Atlas’ playful methods involve some minor video trickery—his illustrious list of talking heads, about which more later, are always superimposed over footage of NYC street scenes. Atlas’ thesis, one voiced by most of his guests who discuss the matter in the movie, is that the special conditions only New York City can provide are responsible for the particular qualities of the music produced by its citizens—bracing, dissonant, heterogeneous.

Put Blood in the Music has a very impressive roster of participants, including Branca, Lydia Lunch, John Cale, Kramer, Christian Marclay, Vernon Reid, Arto Lindsay, Hal Willner, Richard Edson, Karen Finley, and Lenny Kaye.

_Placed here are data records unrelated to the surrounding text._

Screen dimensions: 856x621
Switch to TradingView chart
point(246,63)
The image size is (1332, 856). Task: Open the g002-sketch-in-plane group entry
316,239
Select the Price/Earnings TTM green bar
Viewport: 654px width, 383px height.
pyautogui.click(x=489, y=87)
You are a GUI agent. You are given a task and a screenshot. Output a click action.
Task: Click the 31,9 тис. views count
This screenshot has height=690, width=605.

Obviously we see a lot of Zorn and the SY people as well.
 

Karen Finley in ‘Put Blood in the Music’

Zorn is a more engaging presence than Sonic Youth, who at a distance of about three decades, are also far more familiar these days. Zorn was about 25 when this was filmed, but he seems even younger than that. He’s the kind of music nerd who has distinct, serious phases of getting “obsessed” with hardcore or obscure Japanese pop; can converse insightfully about the music of Carl Stalling, composer for the old Warner Bros. cartoon shorts; and as a teen was quite taken by the music of Argentinian experimental composer Mauricio Kagel.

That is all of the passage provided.